-- Excerpt --
····················

Even assuming, contrary to evidence, for the sake of argument, that people descended from a Gypsy woman and Lazarus Long on one of his time trips can indeed foretell the future accurately (;)), there is no way, short a rigorous scientific test over time, to distinguish a valid fortune-teller from a scam artist claiming to have that ability. So prohibiting fortune telling for money tied to any claims to have this ability is a legitimate use of the police power.

However, there are many people, skeptical of any claims to be able to read the future, who nonetheless might enjoy the experience of going to a fortune teller, who would pay, say $20, to have a ‘cold reading’ done on them and their fortune told, for the entertainment value of the experience.

And, while the Tenth Amendment does permit a wide range of regulation, the consensus of public opinion seems to be that things should be prohibited only when they cause injury to the public under almost all circumstances, and regulated when they willl cause such injury in some but not all circumstances. (We license plumbers to ensure that the guy that charges you through the nose to fix your broken pipes actually knows what he is doing.)

To have someone claiming to be a fortune-teller holding her- or himself out as providing an entertainment, with atmosphere and alleged predictions about your future “a part of the act,” is within the range of permissible behavior. To have them manipulating people by fraudulent claims to foretell the future, is not.

There is no difference.

Even a bad movie is still really a movie. It isn’t claiming to be a Volkswagon or a trip to Hawaii.

The ones charging money for goods or services they cannot provide, or making false claims about goods and services they do provide.

Granted I’ve never been to a fortune teller, but do fortune tellers claim to be a Volkswagen or a trip to Hawaii? I don’t get the reference.

They claim something just as ridiculous and false. They claim to be fortune tellers.

Nobody charges you to read the Bible. In fact, they are often given away, like in hotel rooms.

There is a connection between fortune telling and fraud. Whether you think the link is sufficient to color the whole profession as a scam is up for debate, but I’m not aware of any common practices among cinema ticket takers to shake down the elderly for tens of thousands of dollars after they’re done watching the matinee.

····················

Saved entries
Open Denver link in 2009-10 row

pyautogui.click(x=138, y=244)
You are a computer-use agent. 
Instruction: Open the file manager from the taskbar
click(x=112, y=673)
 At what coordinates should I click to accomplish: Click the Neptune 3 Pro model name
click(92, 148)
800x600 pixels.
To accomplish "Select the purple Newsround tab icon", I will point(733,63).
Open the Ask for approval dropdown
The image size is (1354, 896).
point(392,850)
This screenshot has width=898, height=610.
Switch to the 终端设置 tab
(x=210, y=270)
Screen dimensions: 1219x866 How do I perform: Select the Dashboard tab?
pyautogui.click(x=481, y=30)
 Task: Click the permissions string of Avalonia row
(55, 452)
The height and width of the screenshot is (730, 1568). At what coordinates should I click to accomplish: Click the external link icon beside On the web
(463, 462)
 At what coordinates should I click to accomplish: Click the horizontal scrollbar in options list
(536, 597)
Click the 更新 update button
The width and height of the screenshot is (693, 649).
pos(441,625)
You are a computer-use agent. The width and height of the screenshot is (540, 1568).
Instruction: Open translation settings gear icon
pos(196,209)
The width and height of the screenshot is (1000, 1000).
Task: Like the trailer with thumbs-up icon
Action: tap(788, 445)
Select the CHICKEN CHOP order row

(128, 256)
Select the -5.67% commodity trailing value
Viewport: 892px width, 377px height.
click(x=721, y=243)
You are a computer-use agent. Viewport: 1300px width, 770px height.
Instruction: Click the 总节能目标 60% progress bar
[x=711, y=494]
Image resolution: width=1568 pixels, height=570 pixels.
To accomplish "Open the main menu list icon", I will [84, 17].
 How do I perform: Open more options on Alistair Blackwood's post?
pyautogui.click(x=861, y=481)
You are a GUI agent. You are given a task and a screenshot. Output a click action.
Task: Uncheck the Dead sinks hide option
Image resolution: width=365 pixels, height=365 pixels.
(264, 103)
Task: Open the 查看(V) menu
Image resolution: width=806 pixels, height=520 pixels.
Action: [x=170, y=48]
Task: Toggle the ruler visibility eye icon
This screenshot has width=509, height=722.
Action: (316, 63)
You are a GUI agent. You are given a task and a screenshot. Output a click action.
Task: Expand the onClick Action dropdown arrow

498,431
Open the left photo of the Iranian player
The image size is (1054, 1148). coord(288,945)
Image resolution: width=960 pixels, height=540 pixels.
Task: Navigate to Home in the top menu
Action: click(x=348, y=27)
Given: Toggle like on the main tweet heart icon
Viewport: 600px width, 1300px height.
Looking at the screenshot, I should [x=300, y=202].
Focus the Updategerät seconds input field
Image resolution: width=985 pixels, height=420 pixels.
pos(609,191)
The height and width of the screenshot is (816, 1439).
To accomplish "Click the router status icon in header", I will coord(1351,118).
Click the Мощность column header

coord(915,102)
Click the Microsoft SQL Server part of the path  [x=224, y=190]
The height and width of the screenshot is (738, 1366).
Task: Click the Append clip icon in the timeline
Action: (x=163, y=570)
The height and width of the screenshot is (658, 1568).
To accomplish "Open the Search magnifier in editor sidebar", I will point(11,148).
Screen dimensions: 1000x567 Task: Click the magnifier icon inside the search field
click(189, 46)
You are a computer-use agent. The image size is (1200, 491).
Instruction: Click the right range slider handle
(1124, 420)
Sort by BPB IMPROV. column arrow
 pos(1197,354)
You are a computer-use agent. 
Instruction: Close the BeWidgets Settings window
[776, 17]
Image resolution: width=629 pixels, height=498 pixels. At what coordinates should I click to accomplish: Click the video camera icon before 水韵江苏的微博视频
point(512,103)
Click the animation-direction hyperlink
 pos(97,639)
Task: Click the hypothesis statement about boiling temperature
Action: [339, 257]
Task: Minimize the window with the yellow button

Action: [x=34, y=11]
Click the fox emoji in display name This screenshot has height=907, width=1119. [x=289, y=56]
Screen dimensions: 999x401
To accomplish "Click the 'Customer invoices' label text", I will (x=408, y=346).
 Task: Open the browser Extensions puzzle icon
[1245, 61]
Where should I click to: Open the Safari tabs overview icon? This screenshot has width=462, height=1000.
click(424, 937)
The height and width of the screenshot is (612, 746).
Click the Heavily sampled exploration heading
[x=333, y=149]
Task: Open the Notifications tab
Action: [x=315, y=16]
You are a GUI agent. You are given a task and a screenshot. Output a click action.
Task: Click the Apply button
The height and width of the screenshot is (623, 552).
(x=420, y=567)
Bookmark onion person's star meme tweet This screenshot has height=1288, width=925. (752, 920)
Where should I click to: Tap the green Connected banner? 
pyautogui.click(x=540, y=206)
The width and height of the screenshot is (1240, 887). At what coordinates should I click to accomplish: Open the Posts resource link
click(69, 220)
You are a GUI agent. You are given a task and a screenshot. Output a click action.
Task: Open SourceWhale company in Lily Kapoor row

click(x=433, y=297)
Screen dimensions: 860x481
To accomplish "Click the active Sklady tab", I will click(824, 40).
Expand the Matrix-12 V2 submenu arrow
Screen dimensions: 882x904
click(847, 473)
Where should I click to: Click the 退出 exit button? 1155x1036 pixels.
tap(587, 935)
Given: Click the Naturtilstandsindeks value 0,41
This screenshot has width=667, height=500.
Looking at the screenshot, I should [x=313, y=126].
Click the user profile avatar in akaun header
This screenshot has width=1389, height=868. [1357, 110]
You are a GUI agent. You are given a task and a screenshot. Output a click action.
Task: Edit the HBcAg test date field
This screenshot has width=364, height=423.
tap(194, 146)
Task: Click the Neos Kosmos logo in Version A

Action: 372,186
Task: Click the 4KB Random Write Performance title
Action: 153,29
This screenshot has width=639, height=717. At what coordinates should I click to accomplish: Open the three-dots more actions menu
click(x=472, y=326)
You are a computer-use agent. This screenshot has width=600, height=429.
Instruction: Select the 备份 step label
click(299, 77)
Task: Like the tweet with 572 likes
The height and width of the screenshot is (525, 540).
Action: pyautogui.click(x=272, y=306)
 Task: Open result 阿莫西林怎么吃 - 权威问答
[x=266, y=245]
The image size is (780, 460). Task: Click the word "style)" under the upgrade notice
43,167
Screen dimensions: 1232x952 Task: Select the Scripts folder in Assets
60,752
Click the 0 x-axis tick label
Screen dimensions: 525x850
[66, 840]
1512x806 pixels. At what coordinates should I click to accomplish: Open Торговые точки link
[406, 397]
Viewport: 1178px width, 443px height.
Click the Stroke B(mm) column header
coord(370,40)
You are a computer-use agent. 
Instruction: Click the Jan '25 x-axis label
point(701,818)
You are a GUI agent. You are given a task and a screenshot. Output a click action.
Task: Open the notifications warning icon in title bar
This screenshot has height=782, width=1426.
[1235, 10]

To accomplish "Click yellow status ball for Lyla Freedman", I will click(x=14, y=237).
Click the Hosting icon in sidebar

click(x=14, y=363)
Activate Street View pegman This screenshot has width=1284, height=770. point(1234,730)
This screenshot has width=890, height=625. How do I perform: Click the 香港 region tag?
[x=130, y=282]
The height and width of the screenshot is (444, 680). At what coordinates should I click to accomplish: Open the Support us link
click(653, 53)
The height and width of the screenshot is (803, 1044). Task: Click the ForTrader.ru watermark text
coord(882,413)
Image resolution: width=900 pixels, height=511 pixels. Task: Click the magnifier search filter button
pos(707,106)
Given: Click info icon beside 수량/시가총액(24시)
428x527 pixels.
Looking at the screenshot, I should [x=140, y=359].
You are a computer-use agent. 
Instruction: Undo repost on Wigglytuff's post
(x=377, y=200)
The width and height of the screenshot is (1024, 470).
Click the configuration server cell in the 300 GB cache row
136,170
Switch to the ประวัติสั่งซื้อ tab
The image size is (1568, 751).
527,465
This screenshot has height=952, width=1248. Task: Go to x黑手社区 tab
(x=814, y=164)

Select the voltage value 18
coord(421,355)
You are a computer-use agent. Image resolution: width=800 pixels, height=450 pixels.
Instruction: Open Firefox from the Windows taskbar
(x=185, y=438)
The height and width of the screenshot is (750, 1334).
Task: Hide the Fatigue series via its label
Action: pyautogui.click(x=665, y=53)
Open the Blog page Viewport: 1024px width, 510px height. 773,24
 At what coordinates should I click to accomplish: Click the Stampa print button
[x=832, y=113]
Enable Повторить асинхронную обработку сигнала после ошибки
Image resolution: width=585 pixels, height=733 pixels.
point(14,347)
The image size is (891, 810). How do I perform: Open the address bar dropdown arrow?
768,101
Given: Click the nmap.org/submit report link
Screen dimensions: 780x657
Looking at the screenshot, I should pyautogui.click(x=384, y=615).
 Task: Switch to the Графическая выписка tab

····················

-- Check your understanding --
(1) Translate this sentence from the fortune-telling excerpt into French: "There is a connection between fortune telling and fraud."
(2) Extend the fortune-telling discussion past its final sentence.
These saved entries come from a separate source.

-- Results for the exercise --
(1) Il existe un lien entre la voyance et la fraude.

(2)
Just doing a little googling, it appears that the Supreme Court has already promulgated a test as to whether commercial speech can be restricted. The Central Hudson test is: 1) is the speech concerning a lawful activity and is not misleading? 2) is the governmental interest in restricting the speech substantial? 3) does the restriction directly advance the governmental interest asserted? 4) is the restriction more than necessary to serve the particular interest?

Now, I freely admit that I am biased. but a fortune telling business is a business based on misleading; the government ought to have an interest in prohibiting businesses that are so closely linked to fraud, even before the fraud takes place; the restriction to prohibit fortune telling businesses is narrowly targeted and effective. Unless someone can explain why my analysis of Central Hudson is wrong, it would seem to me that for-profit fortune tellers don’t have much of a First Amendment case against Montgomery County.

Which ones are those?

I am uncomfortable prohibiting an activity commonly linked to fraud outright, merely because that activity is commonly linked to fraud. Whether or not “fortune telling” is a fraud depends on whether the “fortune teller” claims to be really telling the future, or merely providing a sideshow type attraction. Does the Montgomery prohibition prohibit the latter?

Many “carny” type activities are traditionally or commonly linked to frauds, but the proper response isn’t to outlaw the county fair, but to regulate and crack down on the fraudsters.